A landmark agreement between the Central Bank and the telecoms regulator targets SIM-swap scams, payment fraud, and identity theft in one of Africa’s fastest-growing digital economies
Nigeria’s Central Bank and its telecommunications regulator have signed a landmark agreement aimed at combating the country’s surging electronic fraud problem, uniting the financial and telecoms sectors in what officials describe as the most comprehensive anti-fraud coordination effort in the nation’s history.
The Memorandum of Understanding between the Central Bank of Nigeria and the Nigerian Communications Commission was signed on Sunday at the CBN’s headquarters in Abuja. Alongside the signing, both agencies inaugurated two joint committees: the Joint Committee on Payment Systems and Consumer Protection, and the Joint Committee on the Telecoms Identity Risk Management System Portal.
The agreement tackles one of the most persistent and rapidly growing threats facing Nigerian consumers. Electronic fraud, driven by SIM-swap scams, phishing attacks, and identity theft, has exploded alongside the country’s digital payments revolution. Nigeria processes billions of dollars in electronic transactions annually, but the gap between the sophistication of digital financial services and the security infrastructure protecting them has left millions of Nigerians vulnerable.
At the heart of the new framework is a system that will give financial institutions real-time visibility into the status of phone numbers used in transactions. Banks will be able to check whether a mobile line has been recently swapped, recycled, or flagged for suspicious activity before processing a transaction. This addresses the SIM-swap attack, where fraudsters convince a mobile operator to transfer a victim’s phone number to a new SIM card, intercepting one-time passwords and draining bank accounts.
NCC Executive Vice Chairman Aminu Maida described the partnership as a necessary response to the convergence of telecommunications and financial services. He noted that with mobile money, USSD banking, and fintech platforms now serving as the primary financial gateway for tens of millions of Nigerians, the security of the telecom network is inseparable from the security of the financial system.
CBN Governor Olayemi Cardoso emphasized that the initiative would help restore public confidence in digital payments, particularly among populations that have been reluctant to adopt electronic transactions due to fraud fears. Nigeria’s financial inclusion targets, which aim to bring tens of millions of unbanked citizens into the formal economy by 2030, depend heavily on trust in digital systems.
The scale of the problem is staggering. According to the Nigeria Inter-Bank Settlement System, reported electronic fraud losses have climbed year over year, with criminals becoming increasingly sophisticated in their methods. Beyond individual losses, the broader economic cost includes reduced consumer confidence, lower transaction volumes, and reputational damage to Nigeria’s fintech sector, which has attracted billions in international investment.
The joint committees will meet quarterly and have the authority to recommend policy changes, mandate new technical standards, and coordinate enforcement actions against bad actors in both the telecom and financial sectors.

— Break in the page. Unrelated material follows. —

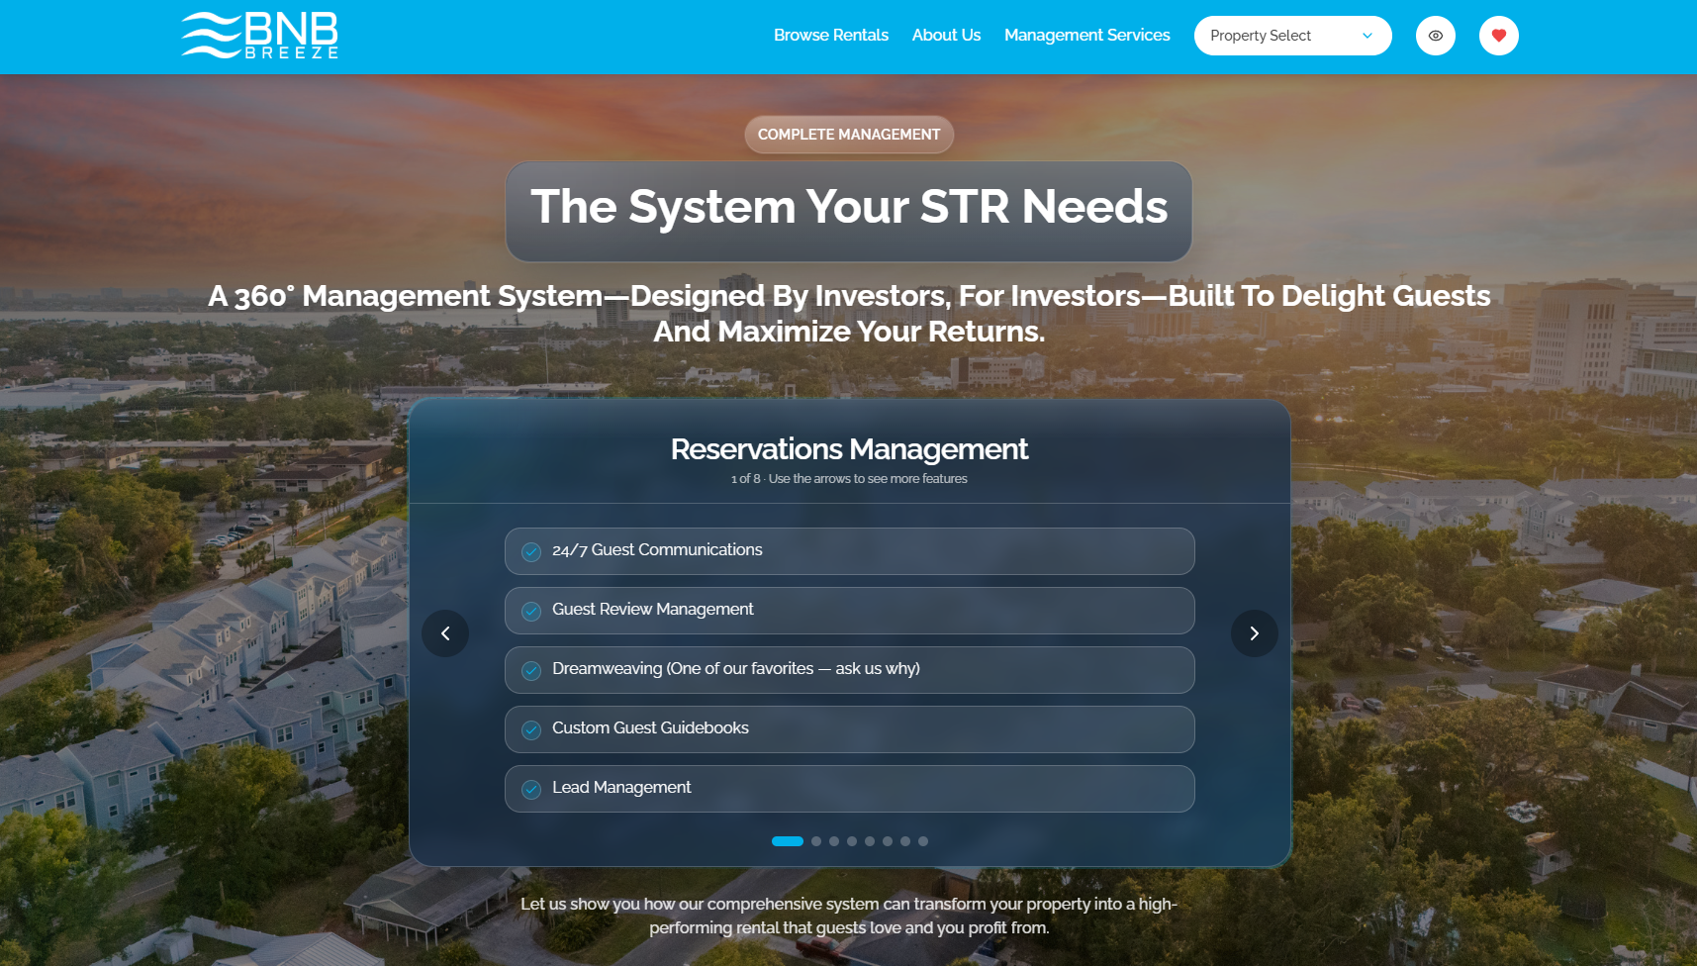Open the About Us page
1697x966 pixels.
(x=946, y=36)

The TIRMS Portal, in particular, is expected to become a critical piece of national digital infrastructure, creating a shared database that links phone number activity to financial transaction risk signals.
Industry observers have welcomed the move but cautioned that implementation will be the real test. Previous efforts to coordinate between the telecoms and banking sectors have been hampered by bureaucratic silos, data-sharing concerns, and the sheer speed at which fraudsters adapt to new security measures.

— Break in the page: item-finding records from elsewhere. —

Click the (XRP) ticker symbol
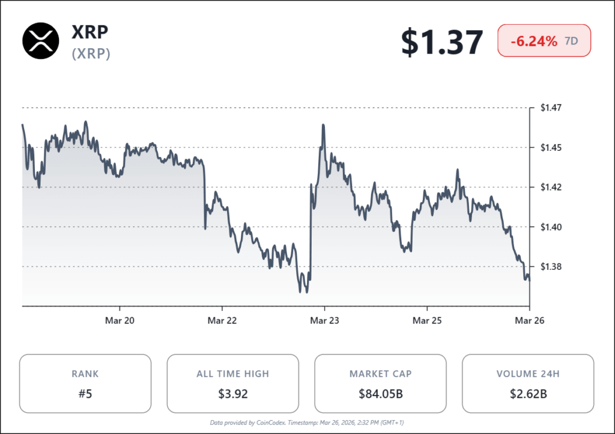The image size is (615, 434). pyautogui.click(x=91, y=53)
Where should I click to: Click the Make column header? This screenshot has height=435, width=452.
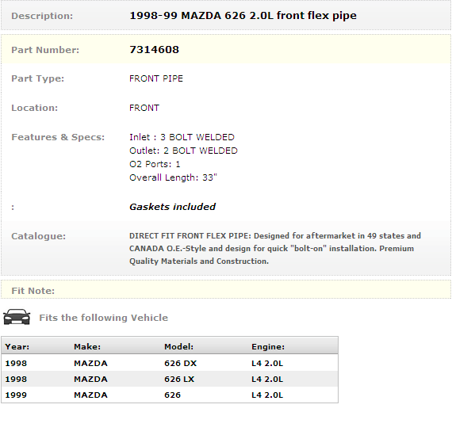[x=87, y=346]
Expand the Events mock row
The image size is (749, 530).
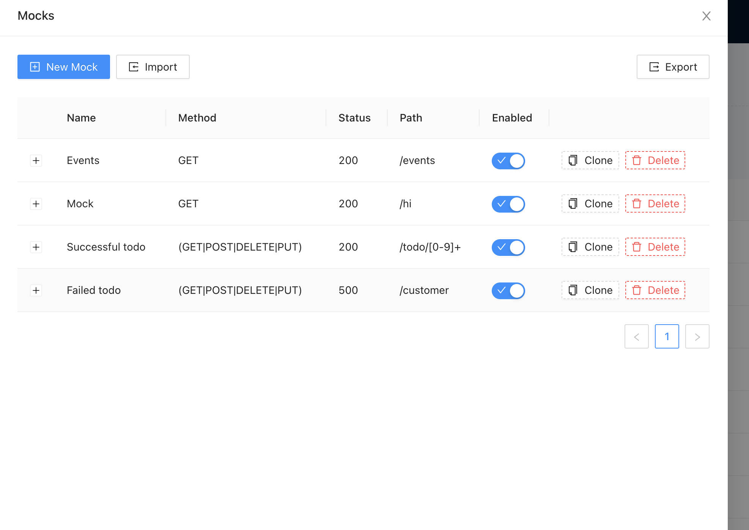[36, 161]
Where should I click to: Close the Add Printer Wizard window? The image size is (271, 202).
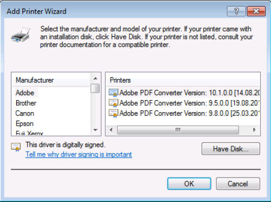coord(256,11)
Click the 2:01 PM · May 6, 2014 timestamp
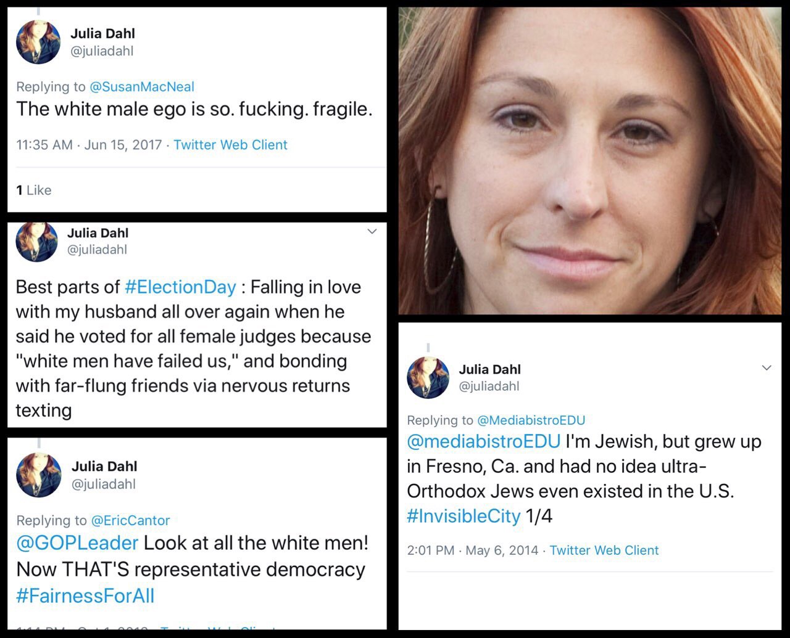 [x=473, y=550]
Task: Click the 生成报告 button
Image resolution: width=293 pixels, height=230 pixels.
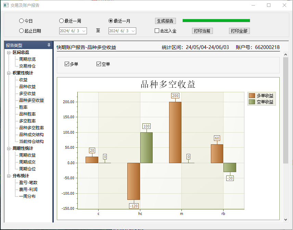Action: click(166, 21)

For ordinary Nigerians who have watched helplessly as friends and family members lost savings to SIM-swap scams and phishing attacks, the MoU represents a promise. Whether that promise translates into real protection will depend on how quickly and effectively the two agencies can turn their agreement into operational reality.
The timing is significant. As Nigeria continues to position itself as Africa’s leading digital economy, the integrity of its electronic payment systems is not just a consumer protection issue but a matter of national economic strategy. If the CBN-NCC partnership delivers on its ambitions, it could become a model for how developing countries bridge the gap between digital innovation and digital security.